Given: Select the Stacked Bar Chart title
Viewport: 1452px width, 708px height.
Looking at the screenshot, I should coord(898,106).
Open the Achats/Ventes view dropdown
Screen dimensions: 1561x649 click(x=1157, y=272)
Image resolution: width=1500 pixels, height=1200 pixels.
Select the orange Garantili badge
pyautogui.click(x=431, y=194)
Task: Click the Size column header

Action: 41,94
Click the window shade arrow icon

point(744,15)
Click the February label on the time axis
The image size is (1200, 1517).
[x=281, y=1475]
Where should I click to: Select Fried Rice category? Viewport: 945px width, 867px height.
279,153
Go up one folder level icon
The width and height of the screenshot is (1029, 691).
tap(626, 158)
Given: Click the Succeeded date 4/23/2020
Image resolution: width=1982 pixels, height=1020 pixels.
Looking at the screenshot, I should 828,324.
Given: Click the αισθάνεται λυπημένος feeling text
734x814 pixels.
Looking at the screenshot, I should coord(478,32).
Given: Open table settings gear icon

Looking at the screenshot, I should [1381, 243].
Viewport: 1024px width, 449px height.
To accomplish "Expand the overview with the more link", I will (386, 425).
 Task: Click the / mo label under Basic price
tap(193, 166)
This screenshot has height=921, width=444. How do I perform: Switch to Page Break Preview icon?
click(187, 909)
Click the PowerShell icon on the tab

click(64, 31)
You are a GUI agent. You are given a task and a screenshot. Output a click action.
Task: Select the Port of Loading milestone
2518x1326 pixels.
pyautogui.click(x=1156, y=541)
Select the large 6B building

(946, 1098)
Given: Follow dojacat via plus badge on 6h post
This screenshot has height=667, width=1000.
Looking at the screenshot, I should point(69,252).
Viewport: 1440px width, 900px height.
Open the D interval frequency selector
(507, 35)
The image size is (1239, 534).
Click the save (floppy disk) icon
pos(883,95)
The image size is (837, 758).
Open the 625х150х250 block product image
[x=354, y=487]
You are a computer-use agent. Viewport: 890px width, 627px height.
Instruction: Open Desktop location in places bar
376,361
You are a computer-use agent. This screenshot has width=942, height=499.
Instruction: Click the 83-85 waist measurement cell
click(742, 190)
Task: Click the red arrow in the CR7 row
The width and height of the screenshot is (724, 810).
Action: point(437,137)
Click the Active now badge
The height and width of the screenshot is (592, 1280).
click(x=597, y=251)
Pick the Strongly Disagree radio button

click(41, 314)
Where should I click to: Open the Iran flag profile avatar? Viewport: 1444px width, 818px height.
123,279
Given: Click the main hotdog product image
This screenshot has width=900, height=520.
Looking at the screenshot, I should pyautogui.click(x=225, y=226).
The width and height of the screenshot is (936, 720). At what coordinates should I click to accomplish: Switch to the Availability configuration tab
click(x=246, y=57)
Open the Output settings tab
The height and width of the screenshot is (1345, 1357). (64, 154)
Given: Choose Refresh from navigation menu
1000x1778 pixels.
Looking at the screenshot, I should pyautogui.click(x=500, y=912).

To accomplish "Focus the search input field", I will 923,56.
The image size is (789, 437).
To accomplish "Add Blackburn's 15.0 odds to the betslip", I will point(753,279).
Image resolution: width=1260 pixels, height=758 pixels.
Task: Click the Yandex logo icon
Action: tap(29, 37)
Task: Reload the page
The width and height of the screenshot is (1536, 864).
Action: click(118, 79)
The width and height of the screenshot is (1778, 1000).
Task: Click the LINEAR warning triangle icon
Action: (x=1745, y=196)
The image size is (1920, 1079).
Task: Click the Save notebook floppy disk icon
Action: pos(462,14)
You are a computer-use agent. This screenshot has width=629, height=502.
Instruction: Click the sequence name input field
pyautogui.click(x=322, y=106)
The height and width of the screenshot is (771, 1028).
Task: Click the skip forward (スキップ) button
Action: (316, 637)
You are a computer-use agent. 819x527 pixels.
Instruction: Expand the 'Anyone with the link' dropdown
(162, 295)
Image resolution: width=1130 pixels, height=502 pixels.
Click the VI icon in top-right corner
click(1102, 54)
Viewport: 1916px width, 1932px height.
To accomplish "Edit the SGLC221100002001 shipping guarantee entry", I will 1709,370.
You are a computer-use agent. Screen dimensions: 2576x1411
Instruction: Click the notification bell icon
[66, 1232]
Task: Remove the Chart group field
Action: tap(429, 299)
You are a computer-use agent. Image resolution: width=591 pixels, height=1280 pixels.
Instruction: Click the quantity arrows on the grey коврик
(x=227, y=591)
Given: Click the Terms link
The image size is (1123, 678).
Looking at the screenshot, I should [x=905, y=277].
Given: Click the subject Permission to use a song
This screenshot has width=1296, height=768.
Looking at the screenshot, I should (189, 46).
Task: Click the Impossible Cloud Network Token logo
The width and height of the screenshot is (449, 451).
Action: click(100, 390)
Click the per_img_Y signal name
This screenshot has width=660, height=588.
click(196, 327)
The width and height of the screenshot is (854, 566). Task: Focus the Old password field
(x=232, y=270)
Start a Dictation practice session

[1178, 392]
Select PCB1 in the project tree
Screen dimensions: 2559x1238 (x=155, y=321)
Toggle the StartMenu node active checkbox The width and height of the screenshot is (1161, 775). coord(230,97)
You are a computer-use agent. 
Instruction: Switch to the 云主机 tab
====================
List every line in the records above that contains the string "Expand", treating uppercase and lowercase as distinct.

CORRECT RESULT
To accomplish "Expand the overview with the more link", I will (386, 425).
Instruction: Expand the 'Anyone with the link' dropdown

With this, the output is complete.